Configurations must be appropriately set.
Apache Iceberg Version >= 1.2.0 and Spark version >= 3.3.0
Configurations
spark.sql.sources.v2.bucketing.enabled set to true
spark.sql.sources.v2.bucketing.pushPartValues.enabled set to true
spark.sql.iceberg.planning.preserve-data-grouping set to true
spark.sql.requireAllClusterKeysForCoPartition set to false
spark.sql.sources.v2.bucketing.partiallyClusteredDistribution.enabled set to true
Partitioning Keys and Clustering Keys refer to the same concept and can be used interchangeably. Please do not confuse them.
I will be using Spark 3.5.0 with Iceberg 1.5.0 for this.
Before we get into SPJ, let's create some mock data and look into how the Spark join plan actually looks when SPJ is not working:
Initializing SparkSession
We will be initializing a Spark Session with all the Iceberg related configs but without SPJ configs first:
Preparing Data
We will be creating and writing data into 2 Iceberg tables:
Customers and Orders both tables are partitioned/clustered by region
Both can be joined using the customer_id and includes the region details and some other common details like Name, Email etc.
Data is being mocked up using Faker python library. In case, if you don't have it:
pip install faker
Writing Data into Iceberg Tables
Joining tables without SPJ Config enabled
Exchange Node in the plan above represents the shuffle.
If you are more of an Spark UI person, then this can also be seen there.
Join with SPJ Enabled
Let's enable the SPJ required configurations
Let's perform the same join again and look into the plan and Spark UI
There are no Exchange nodes present in the plan and that means NO SHUFFLE!!!
Let's take a look at Spark UI too.
Now that's amazing but hey, yo, wait, that's the ideal scenario where we have our tables are partitioned the same way and join is only using partitioned column. In real world scenario that's hardly the case.
Valid Point! Let's dive a bit deeper to see how it works and see some similar joining conditions as real case scenarios to check if SPJ is gonna work.

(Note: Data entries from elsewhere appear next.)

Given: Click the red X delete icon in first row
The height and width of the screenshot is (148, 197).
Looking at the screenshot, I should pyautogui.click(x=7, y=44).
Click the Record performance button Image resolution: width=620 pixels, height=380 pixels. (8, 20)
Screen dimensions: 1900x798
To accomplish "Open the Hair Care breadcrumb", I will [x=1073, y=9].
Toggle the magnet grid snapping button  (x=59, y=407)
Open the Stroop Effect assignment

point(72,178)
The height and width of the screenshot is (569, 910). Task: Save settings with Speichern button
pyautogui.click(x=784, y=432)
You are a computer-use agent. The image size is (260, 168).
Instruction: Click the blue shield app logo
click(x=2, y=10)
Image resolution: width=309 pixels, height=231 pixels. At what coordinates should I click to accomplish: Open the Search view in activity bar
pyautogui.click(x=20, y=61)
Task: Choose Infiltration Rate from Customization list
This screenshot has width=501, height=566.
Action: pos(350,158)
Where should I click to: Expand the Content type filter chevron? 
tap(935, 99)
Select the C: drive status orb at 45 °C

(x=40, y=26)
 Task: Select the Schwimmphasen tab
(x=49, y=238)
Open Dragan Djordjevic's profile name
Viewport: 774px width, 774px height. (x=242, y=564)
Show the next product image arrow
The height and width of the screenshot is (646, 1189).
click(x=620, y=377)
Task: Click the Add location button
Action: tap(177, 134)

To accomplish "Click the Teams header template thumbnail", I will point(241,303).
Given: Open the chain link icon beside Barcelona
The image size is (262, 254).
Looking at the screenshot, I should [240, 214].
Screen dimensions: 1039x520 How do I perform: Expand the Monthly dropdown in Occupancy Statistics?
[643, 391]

Understanding Configurations used in SPJ
A Storage Partitioned Join makes use of the existing storage layout to avoid the shuffle phase.
The must and minimum requirement for SPJ to work is setting the configurations that can provide this information, i.e.
spark.sql.iceberg.planning.preserve-data-grouping When true, partitioning info is retained during query planning. This prevents unnecessary repartitioning, optimizing performance by reducing shuffle costs during execution.
spark.sql.sources.v2.bucketing.enabled When true, try to eliminate shuffle by using the partitioning reported by a compatible V2 data source.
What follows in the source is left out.